┌─ Source data

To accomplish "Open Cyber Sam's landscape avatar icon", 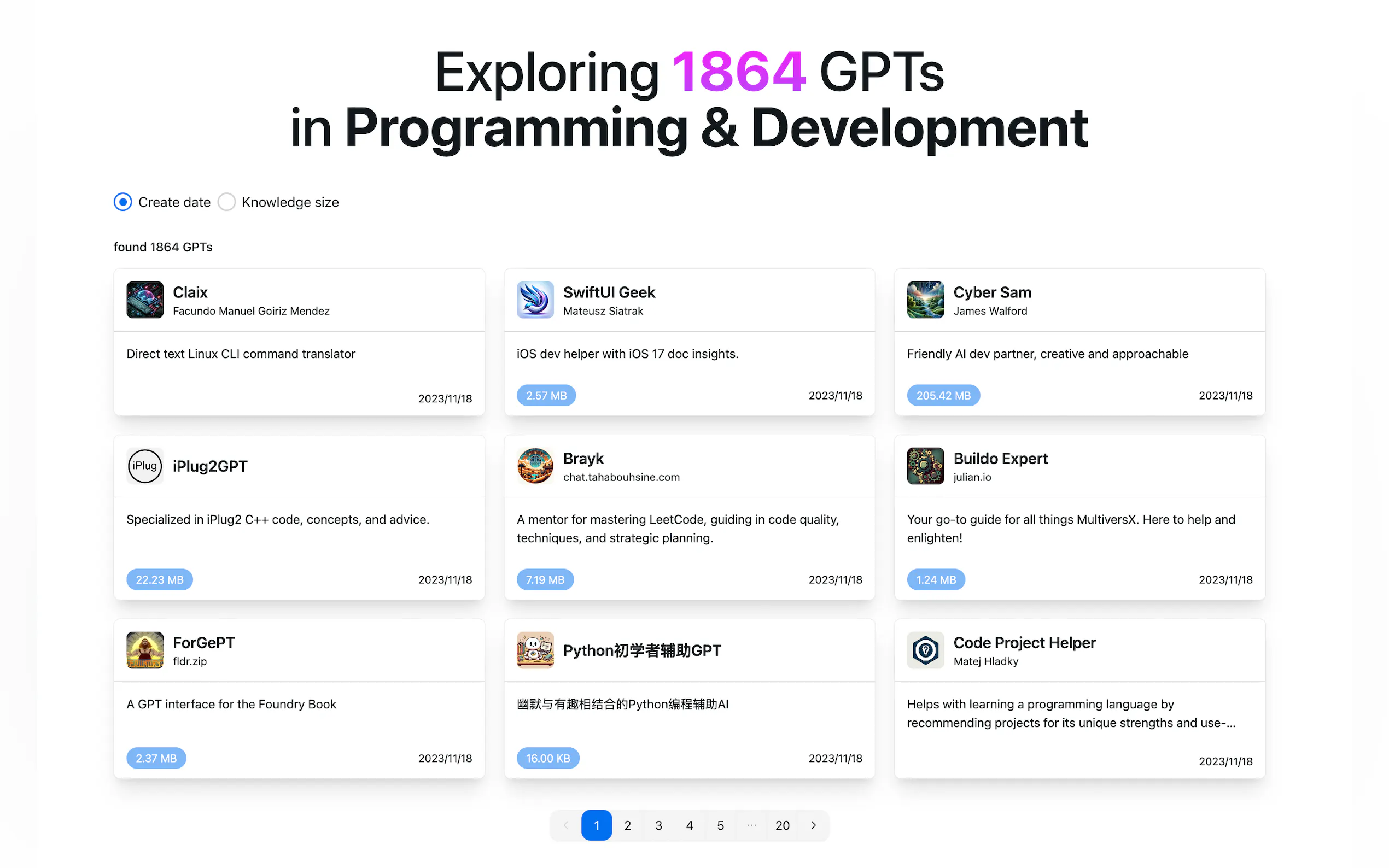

└─
┌─ Source data

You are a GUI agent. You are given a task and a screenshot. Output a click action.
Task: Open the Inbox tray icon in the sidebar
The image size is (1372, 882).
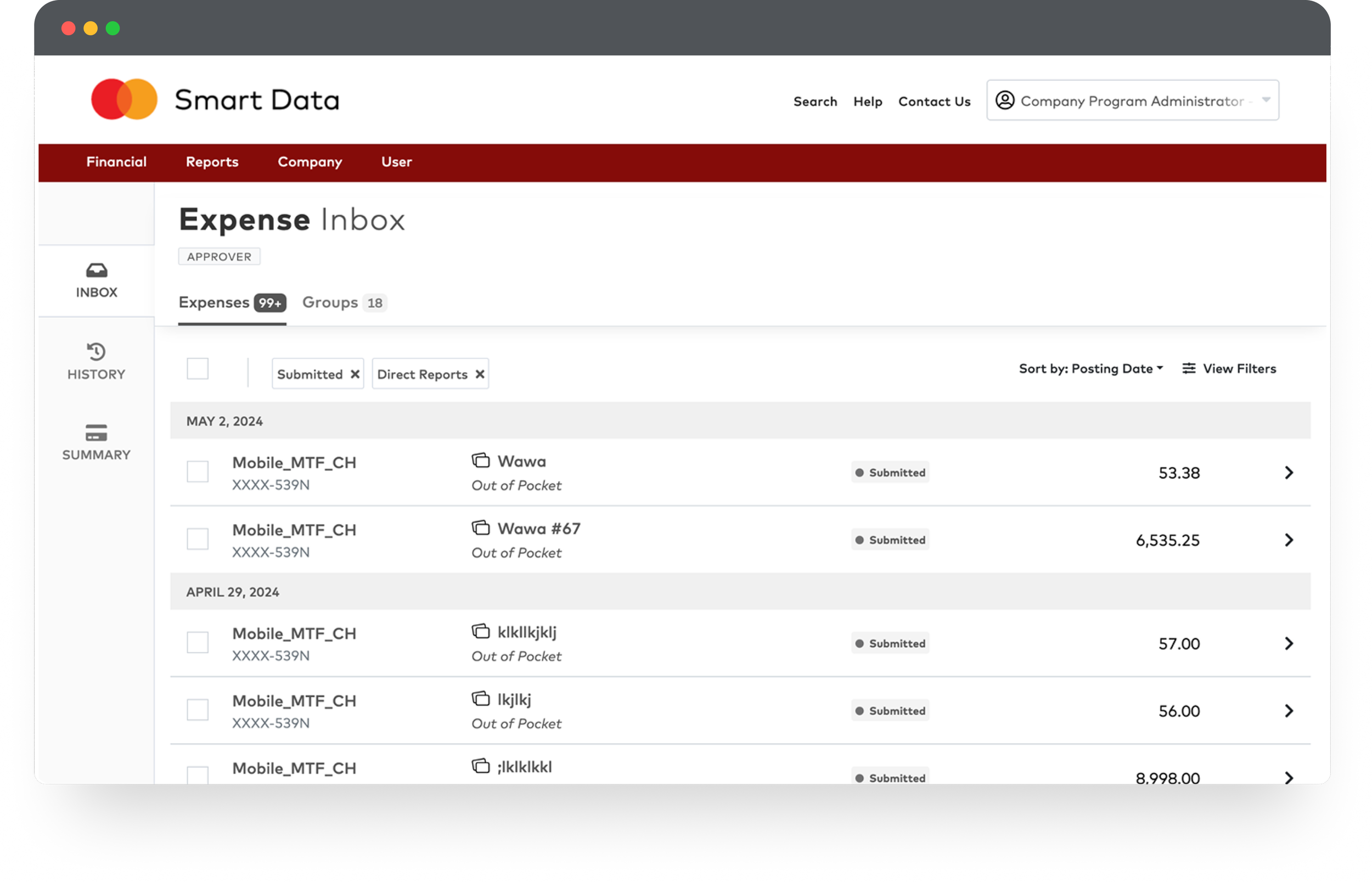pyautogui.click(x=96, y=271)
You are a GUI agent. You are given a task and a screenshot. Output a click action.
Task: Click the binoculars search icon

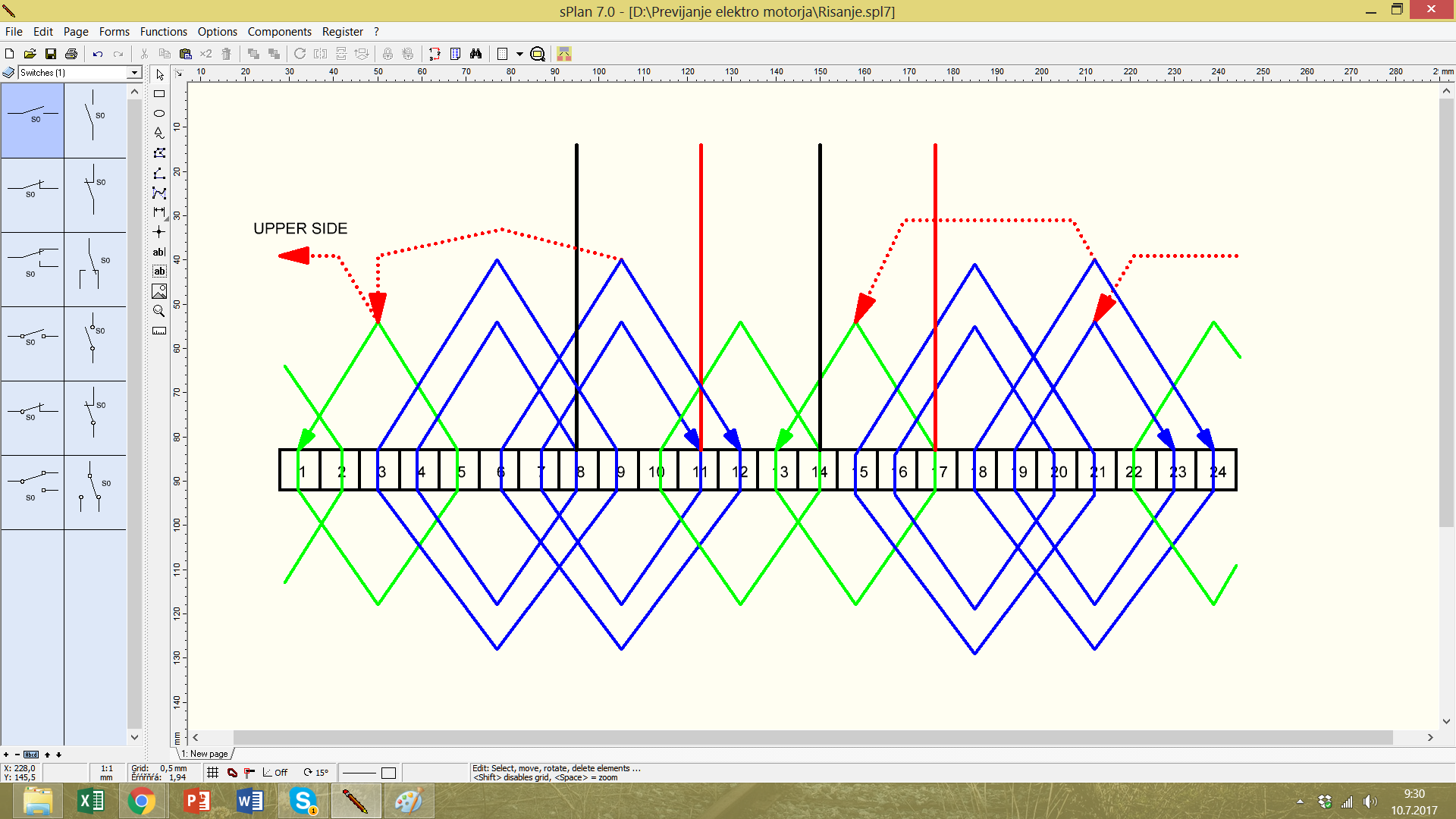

└─
┌─ Source data

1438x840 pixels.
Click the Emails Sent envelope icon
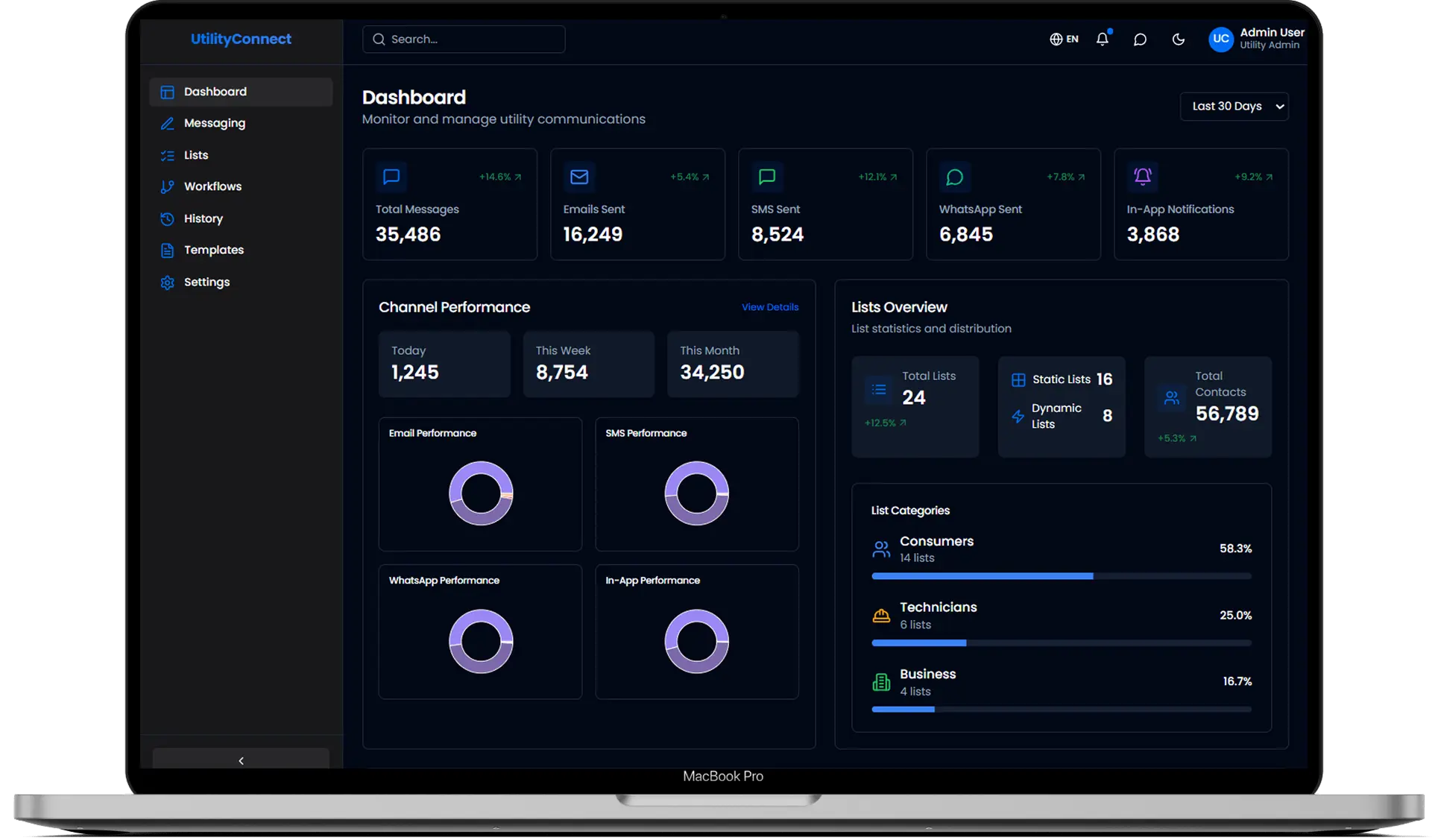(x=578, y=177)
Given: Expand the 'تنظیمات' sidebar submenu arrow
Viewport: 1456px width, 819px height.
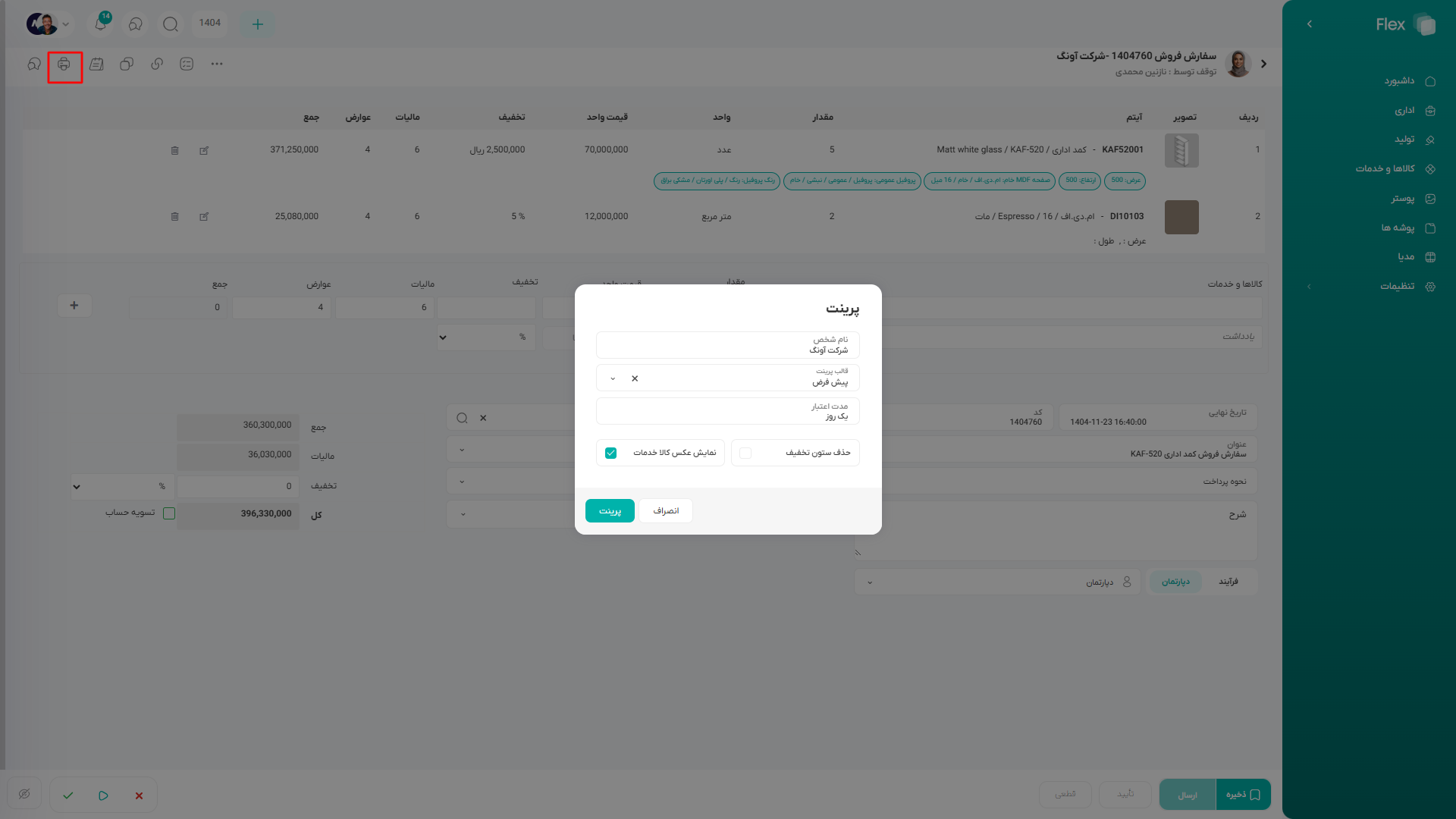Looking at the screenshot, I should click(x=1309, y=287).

└─

Exercise aim |
In the entries above, find the line with "Task: Open the Inbox tray icon in the sidebar" and the line with "Task: Click the binoculars search icon". Write out exactly those two lines and every line between them, pictures excluded.

Exercise answer |
Task: Open the Inbox tray icon in the sidebar
The image size is (1372, 882).
pyautogui.click(x=96, y=271)
You are a GUI agent. You are given a task and a screenshot. Output a click action.
Task: Click the binoculars search icon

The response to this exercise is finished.